__TASK DETAILS__
In the passage on the sternalis muscle, print the stretch from "As indicating the" through "its nerve supply." word for word.

BEGIN DOCUMENT SECTION

The term ‘‘sternalis muscle” has been employed in these descriptions, as the examples resemble those similarly named by Shepherd (8, 9) and others. The appearance of the parts and the innervation of the muscles, however, clearly indicate that they have been formed by a deviation or dislocation of some of the fibres of the pectoralis major.
The sternalis has been variously described as a vestige of the panniculus adiposus, a homologue of the sterno-cleido-mastoid, a portion of the pectoralis major, and as an extension upwards of the rectus abdominis. These views have been discussed by Turner (11), who considered that the evidence was in favour of classifying it with the platysma. Some evidence in favour of regarding certain cases as derivatives of the pectoralis major has been adduced, particularly by Bardeleben, Shepherd, Cunningham (3,4), Windle, and Abraham. Bardeleben (2) was the first to enunciate this view, but as he observed twelve cases in adults all innervated by intercostals he restricted those derived from this source to 21 per cent. Shepherd (8, 9) traced the nerve supply to ten sternalis muscles occurring in anencephalous foetuses; all were supplied by the anterior thoracics, but two also received an additional supply from intercostals. In every case where the pectoralis major was deficient the nerve supply was derived from the anterior thoracics alone. In the two cases which received an additional supply from the intercostals there was no such deficiency. This led him to consider that there were probably two different kinds of sternalis.
As indicating the relationship of the muscle to the pectoralis major, Windle (12) and Abraham (1) also stressed the fact that in the anencephalous foetus in particular, the presence of the muscle was frequently associated with a thinning or an actual gap in the pectoralis major.
Hallet (6), in 1848, seems to have been the first to record the nerve supply to the sternalis in an adult; it was from the third, fourth, and fifth intercostals. Dwight (5) recorded five cases occurring in adults. Of these, two were innervated by intercostals, one by one of the ? anterior thoracic nerves, while in two it could not be made out. The same author also described a bilateral sternalis associated with a definite interspace in both large pectorals but did not give its nerve supply.
Cunningham (4), in 1888, tabulated the source of the nerve supply in cases recorded up to that date, and found that in thirty-three it was derived from the anterior thoracics and in five from the intercostals.

END DOCUMENT SECTION
BEGIN STORED DATA

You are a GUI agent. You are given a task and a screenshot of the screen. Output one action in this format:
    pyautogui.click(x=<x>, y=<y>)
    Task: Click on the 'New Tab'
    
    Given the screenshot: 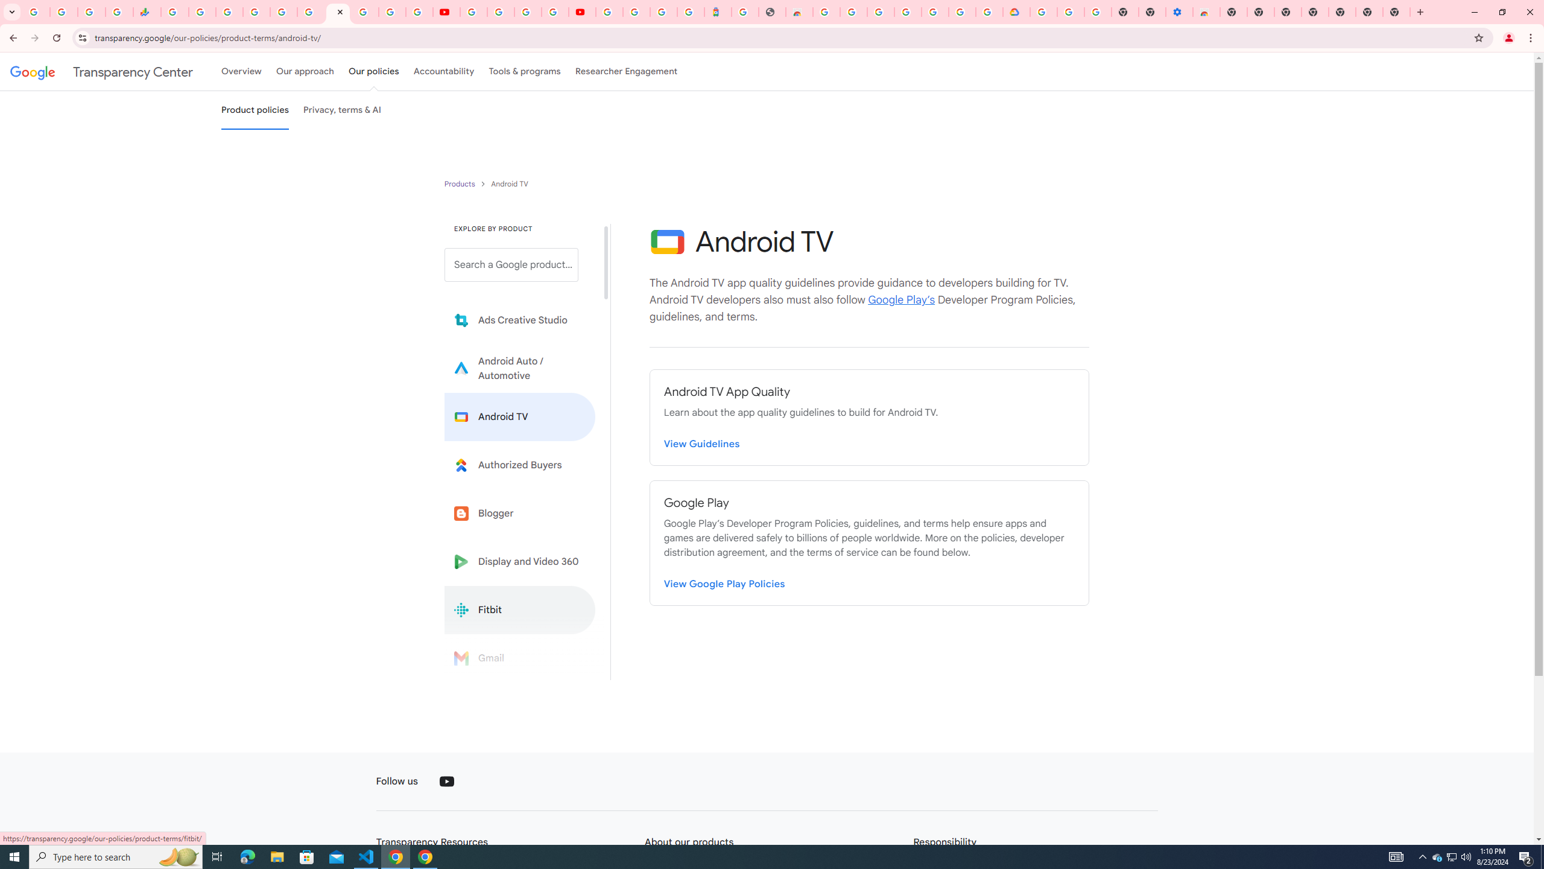 What is the action you would take?
    pyautogui.click(x=1342, y=11)
    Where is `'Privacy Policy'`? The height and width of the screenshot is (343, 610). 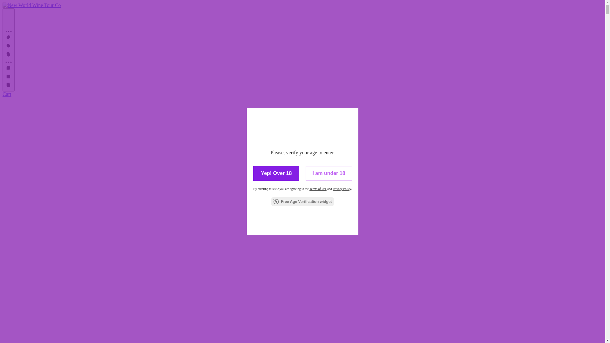
'Privacy Policy' is located at coordinates (341, 188).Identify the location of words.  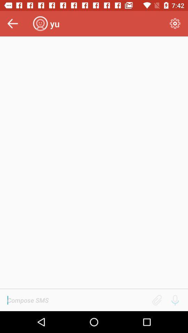
(77, 300).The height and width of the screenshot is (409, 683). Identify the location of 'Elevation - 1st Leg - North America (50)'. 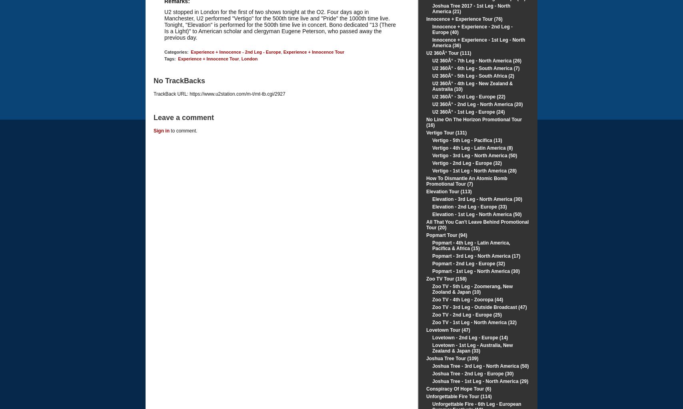
(477, 214).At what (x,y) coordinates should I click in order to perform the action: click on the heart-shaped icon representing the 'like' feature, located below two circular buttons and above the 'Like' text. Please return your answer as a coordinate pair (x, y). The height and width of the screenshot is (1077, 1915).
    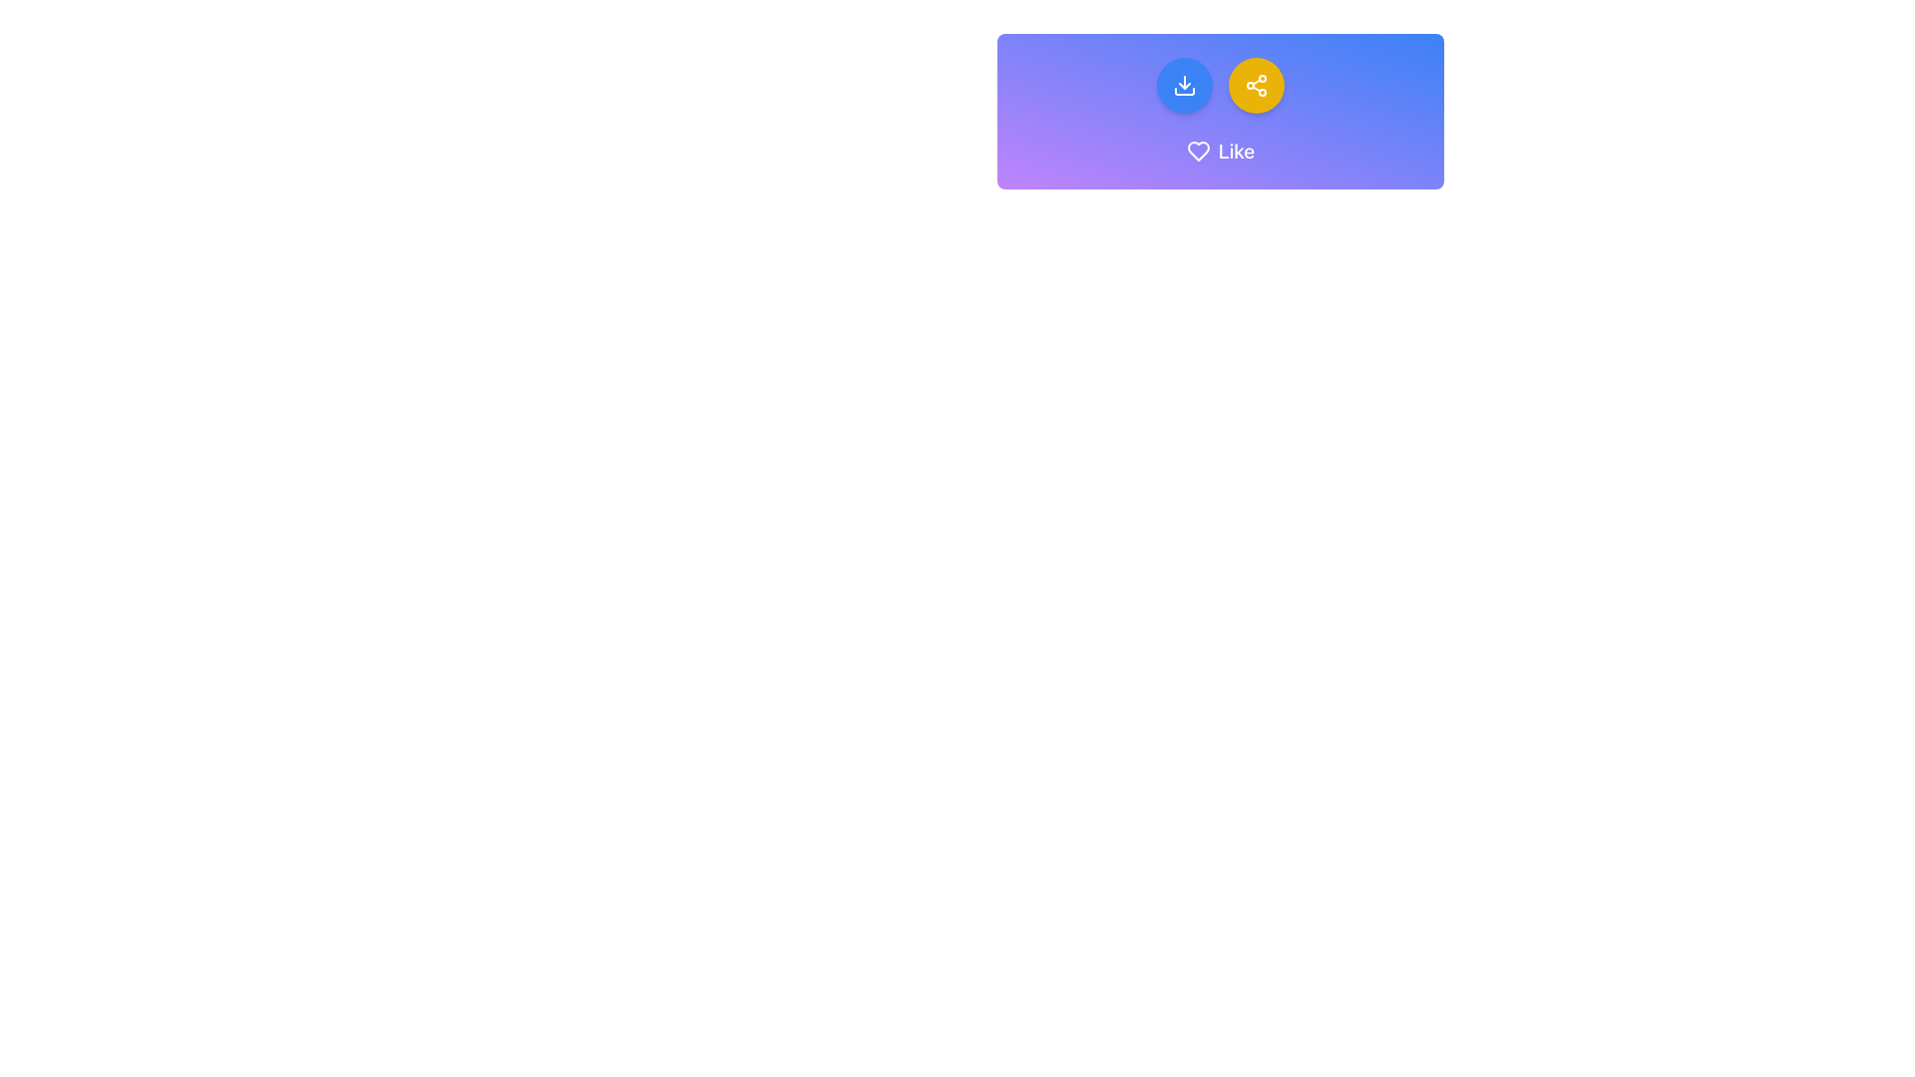
    Looking at the image, I should click on (1197, 150).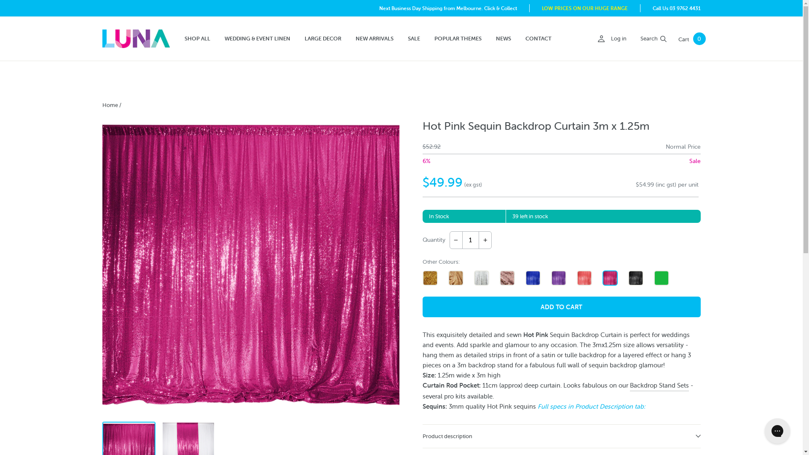  Describe the element at coordinates (485, 240) in the screenshot. I see `'+'` at that location.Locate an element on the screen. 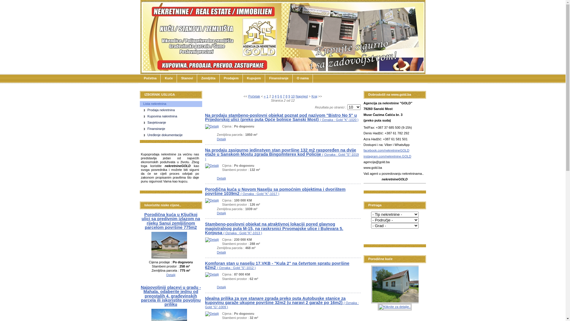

END STORED DATA

__EXPECTED OUTPUT__
As indicating the relationship of the muscle to the pectoralis major, Windle (12) and Abraham (1) also stressed the fact that in the anencephalous foetus in particular, the presence of the muscle was frequently associated with a thinning or an actual gap in the pectoralis major.
Hallet (6), in 1848, seems to have been the first to record the nerve supply to the sternalis in an adult; it was from the third, fourth, and fifth intercostals. Dwight (5) recorded five cases occurring in adults. Of these, two were innervated by intercostals, one by one of the ? anterior thoracic nerves, while in two it could not be made out. The same author also described a bilateral sternalis associated with a definite interspace in both large pectorals but did not give its nerve supply.